:: What is being asked ::
Starting with the line that contains "Viewport: 1024px width, 490px" and continuing through the end of the lines, echo each line exactly, leaving out the pictures.

:: Records supplied ::
+--

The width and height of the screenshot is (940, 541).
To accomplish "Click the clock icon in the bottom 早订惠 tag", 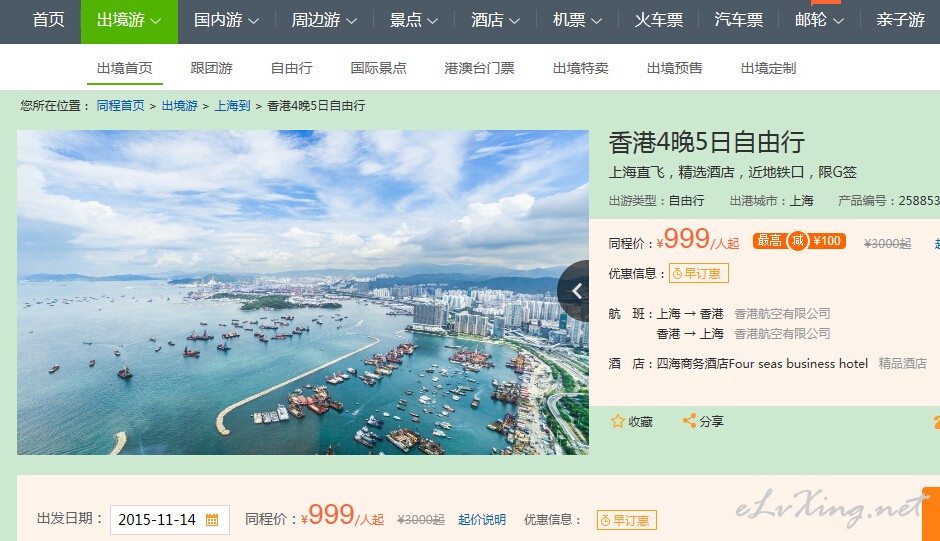I will coord(605,521).
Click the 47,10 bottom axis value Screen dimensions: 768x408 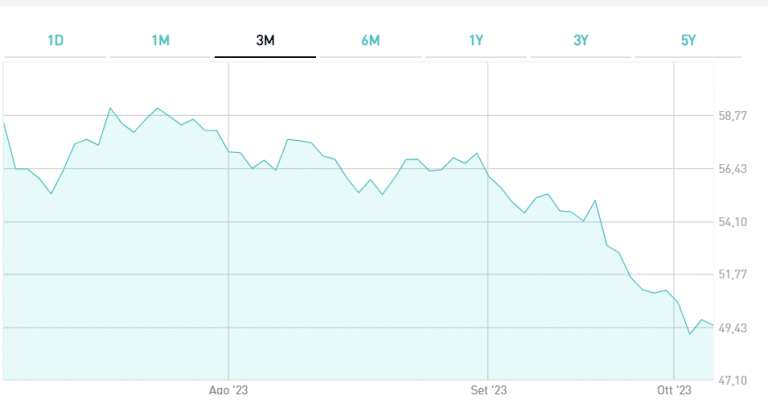coord(733,381)
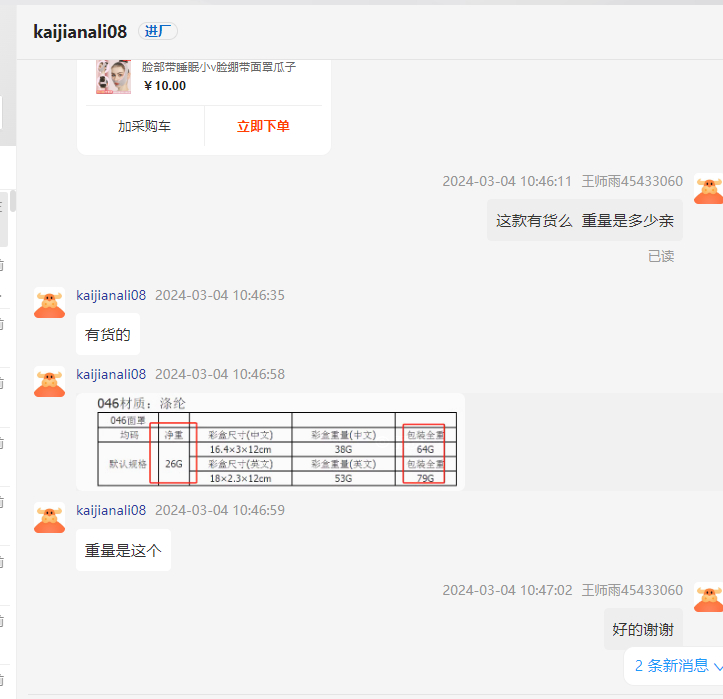
Task: Click 王师雨 avatar at the 10:46:11 message
Action: point(708,189)
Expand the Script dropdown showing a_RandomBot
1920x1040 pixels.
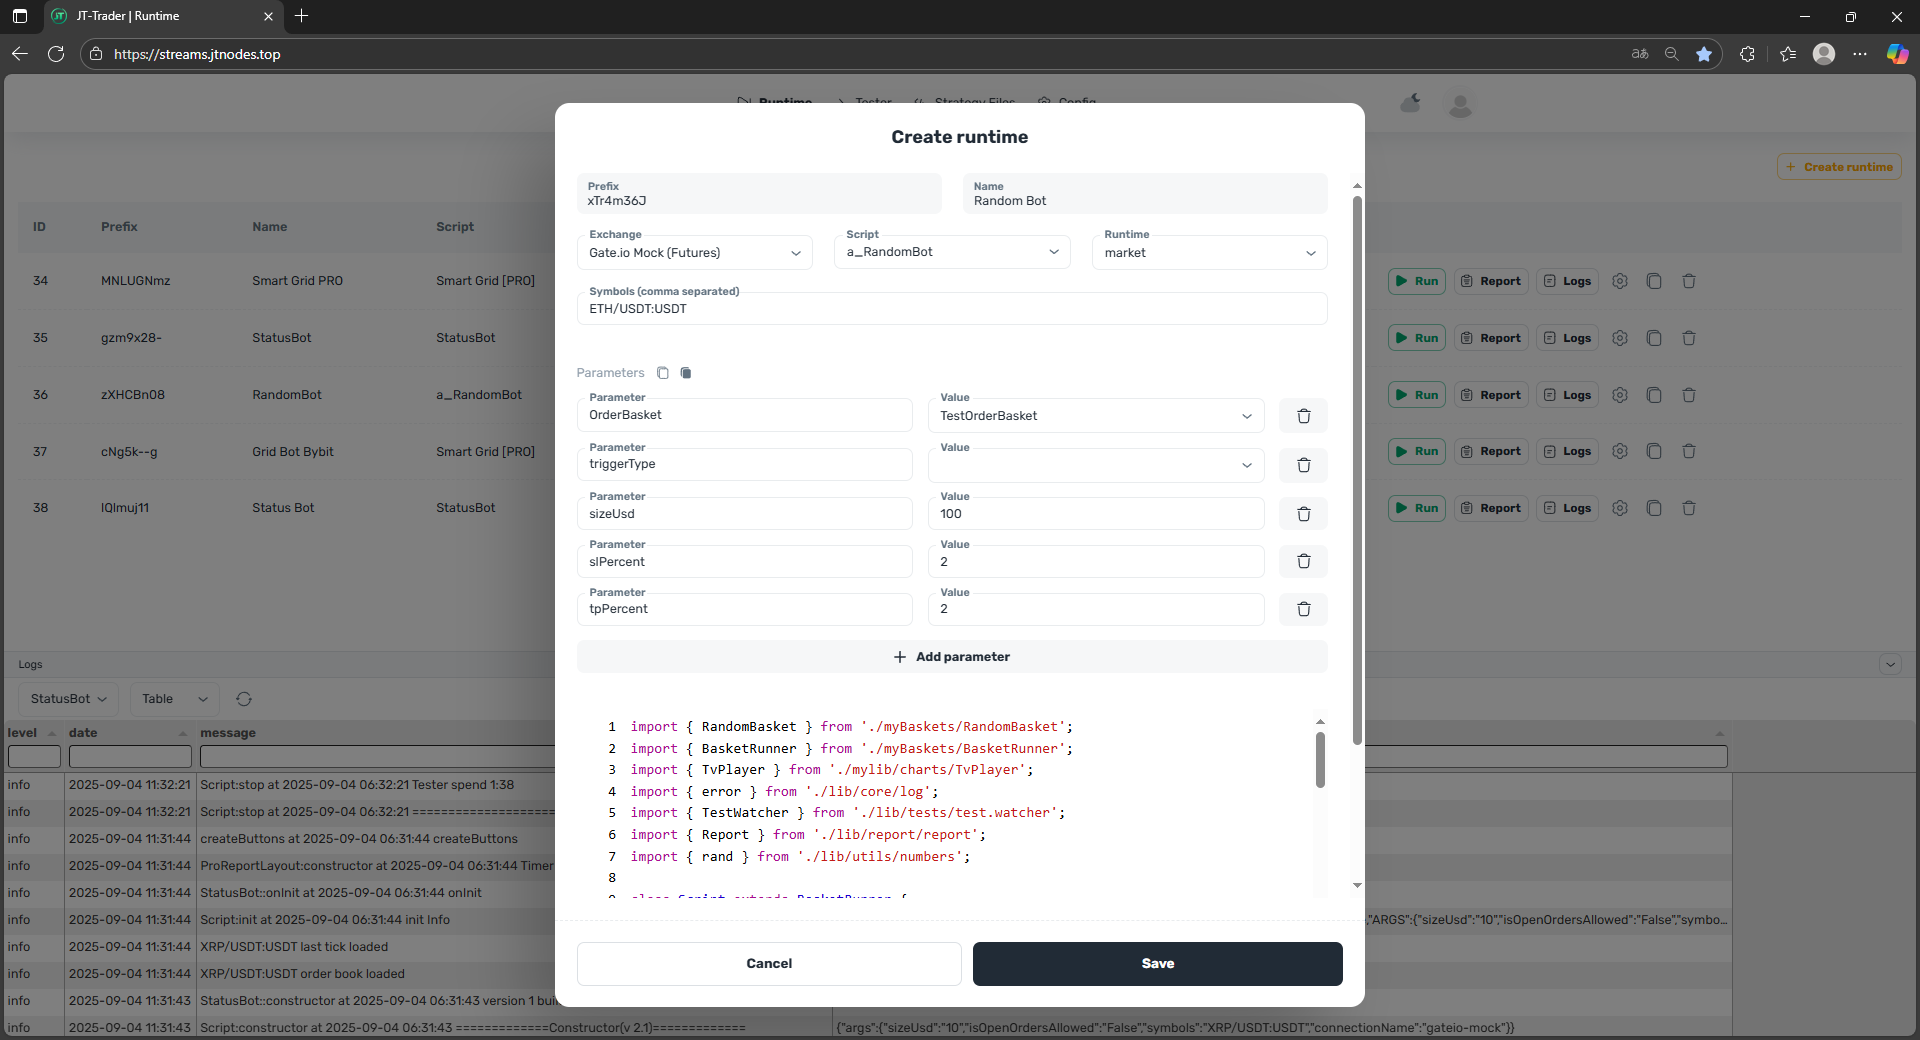tap(952, 252)
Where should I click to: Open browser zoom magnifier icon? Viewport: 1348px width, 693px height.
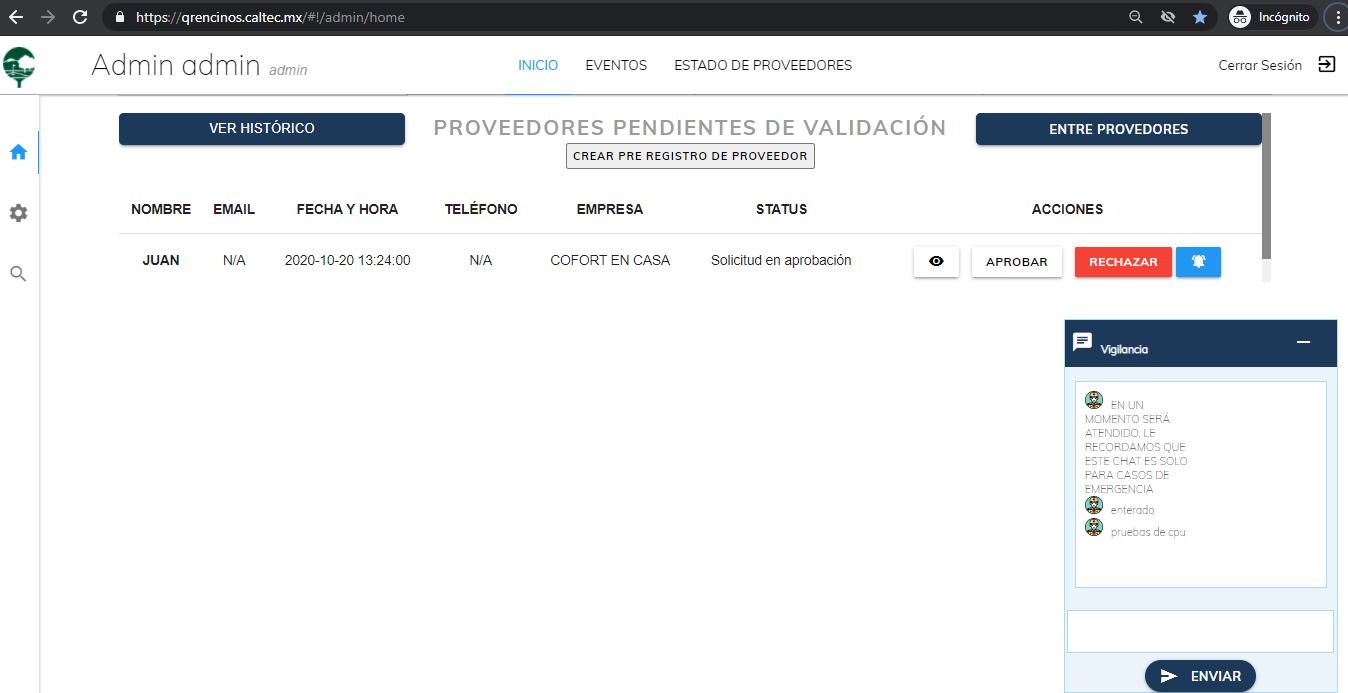(x=1136, y=17)
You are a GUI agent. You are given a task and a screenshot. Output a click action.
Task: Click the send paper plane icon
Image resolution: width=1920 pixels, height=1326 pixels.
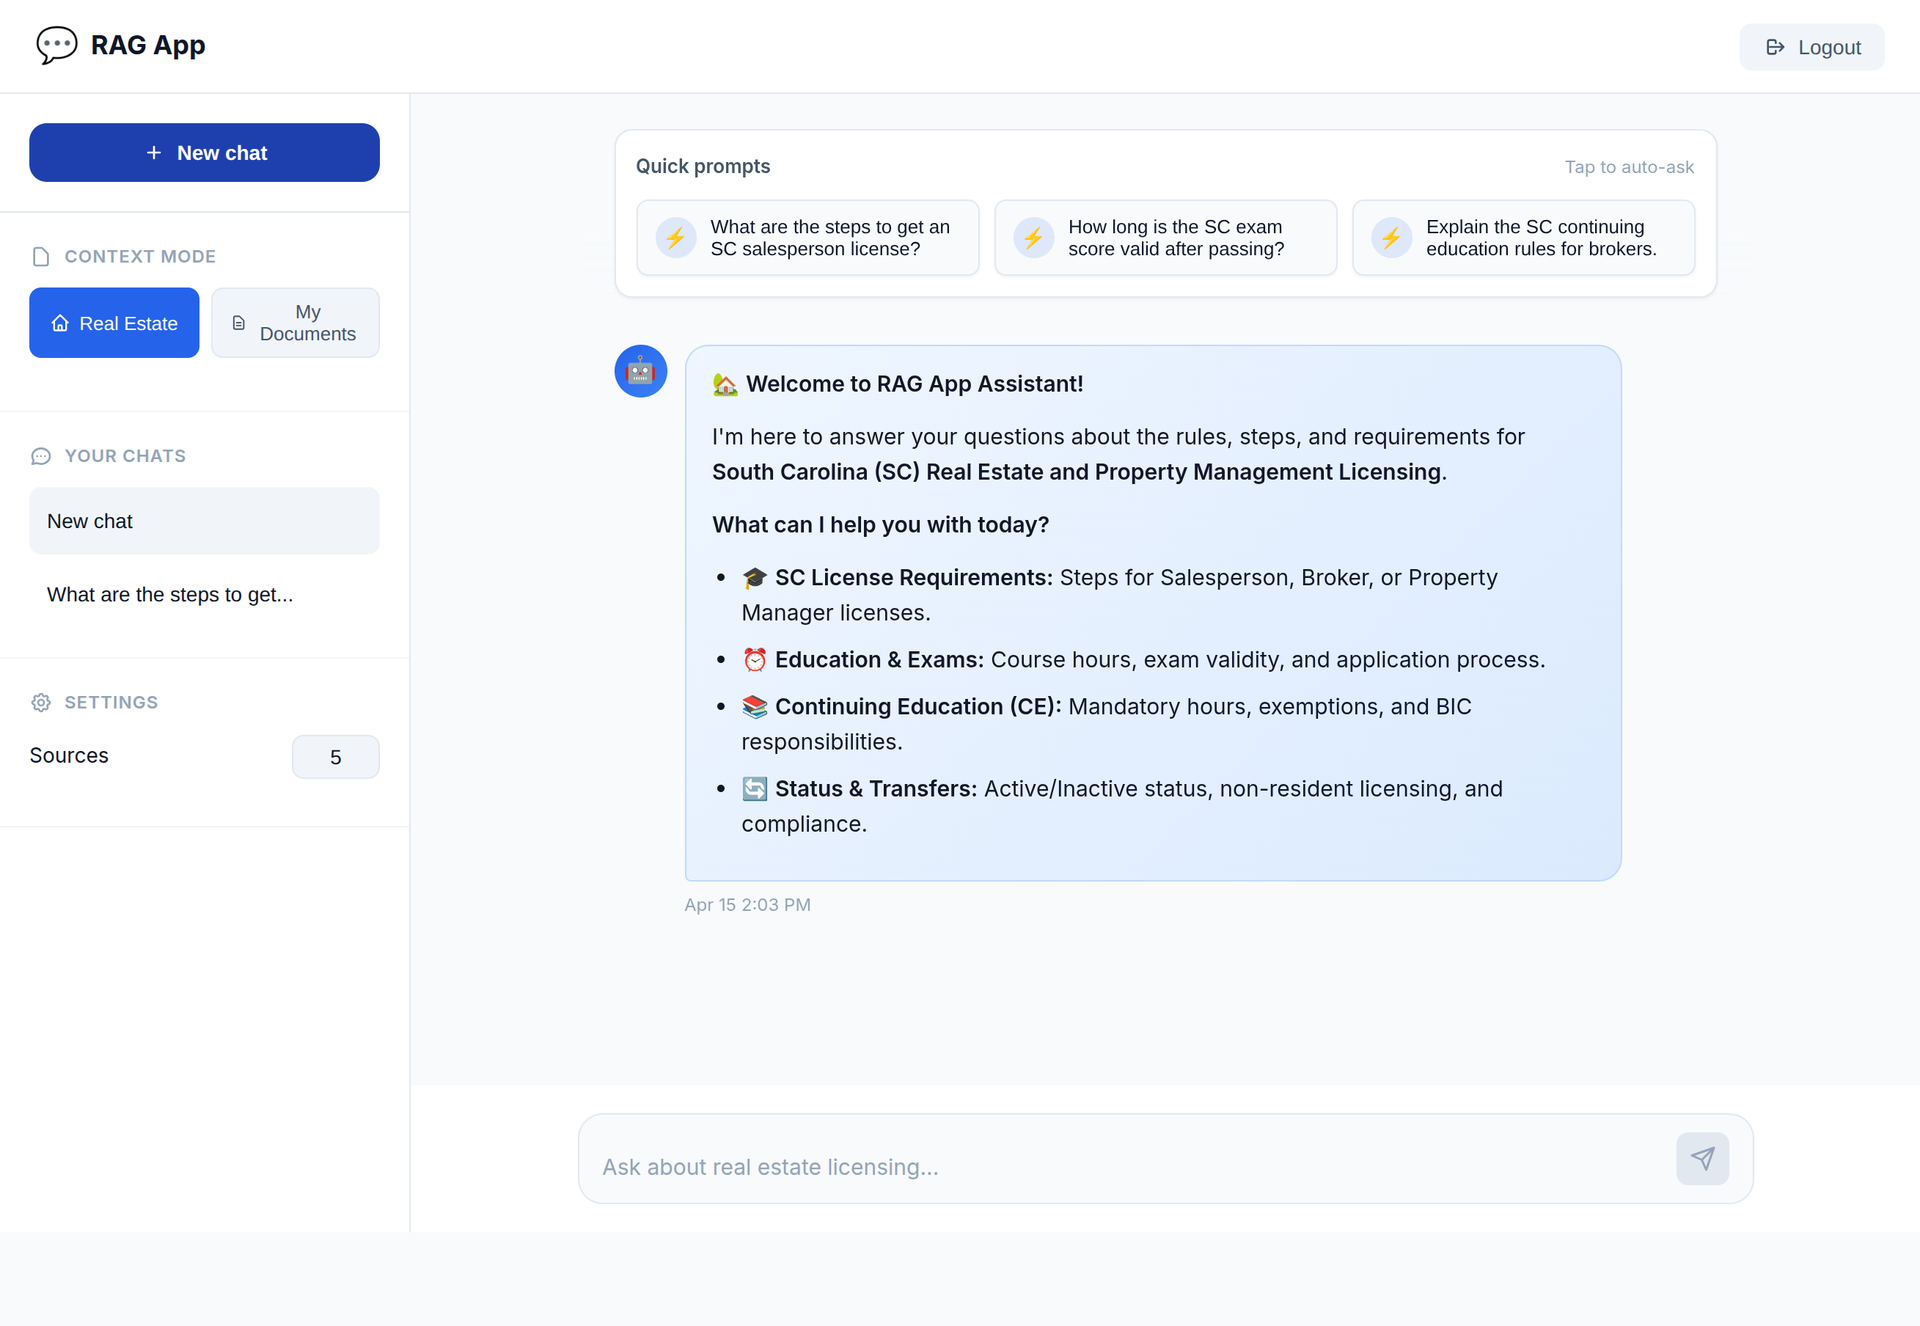coord(1702,1158)
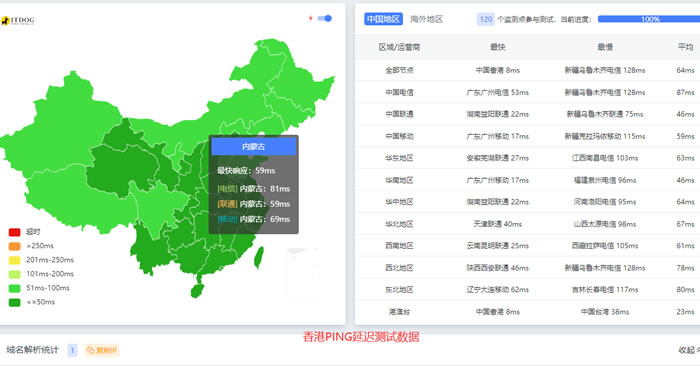The height and width of the screenshot is (366, 700).
Task: Click the 120 monitoring points badge
Action: point(486,19)
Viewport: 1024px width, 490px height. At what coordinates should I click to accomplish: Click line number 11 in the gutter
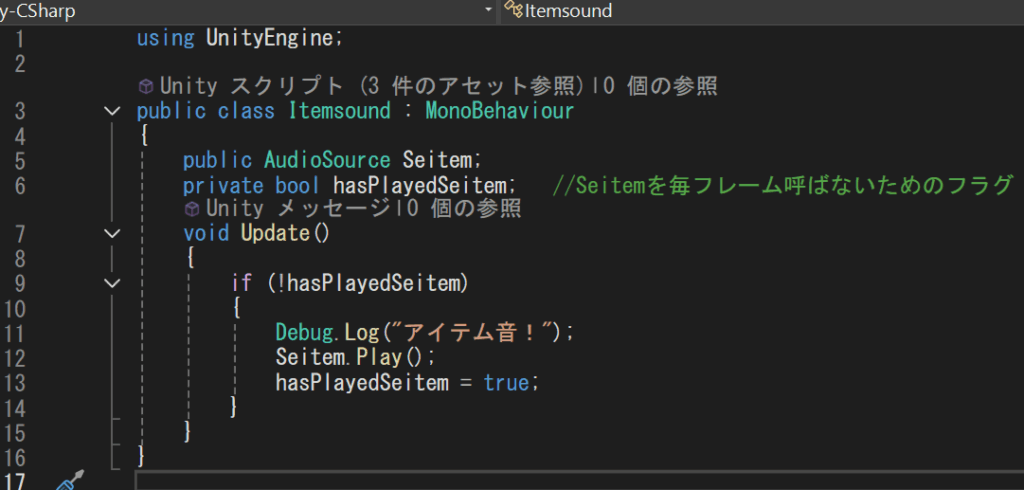click(22, 332)
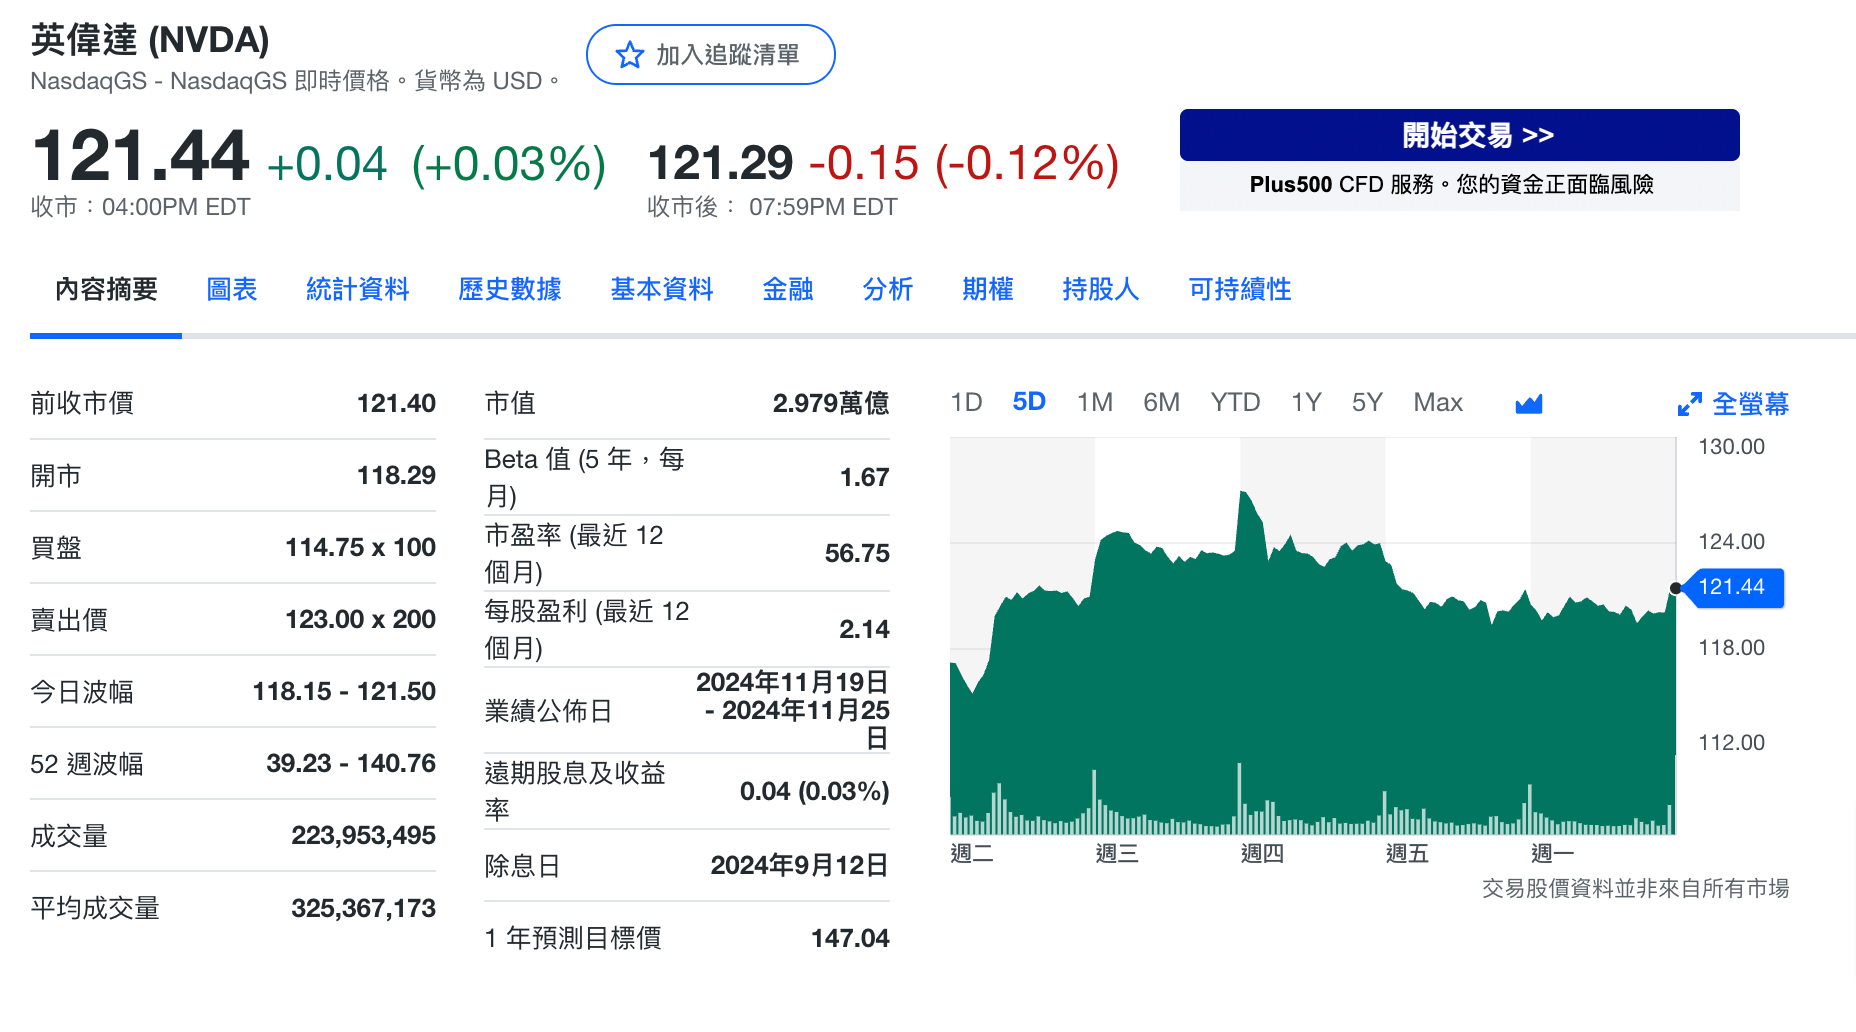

+--

:: Written answer ::
Viewport: 1024px width, 490px height. At what coordinates should I click to accomplish: Click line number 11 in the gutter
click(22, 332)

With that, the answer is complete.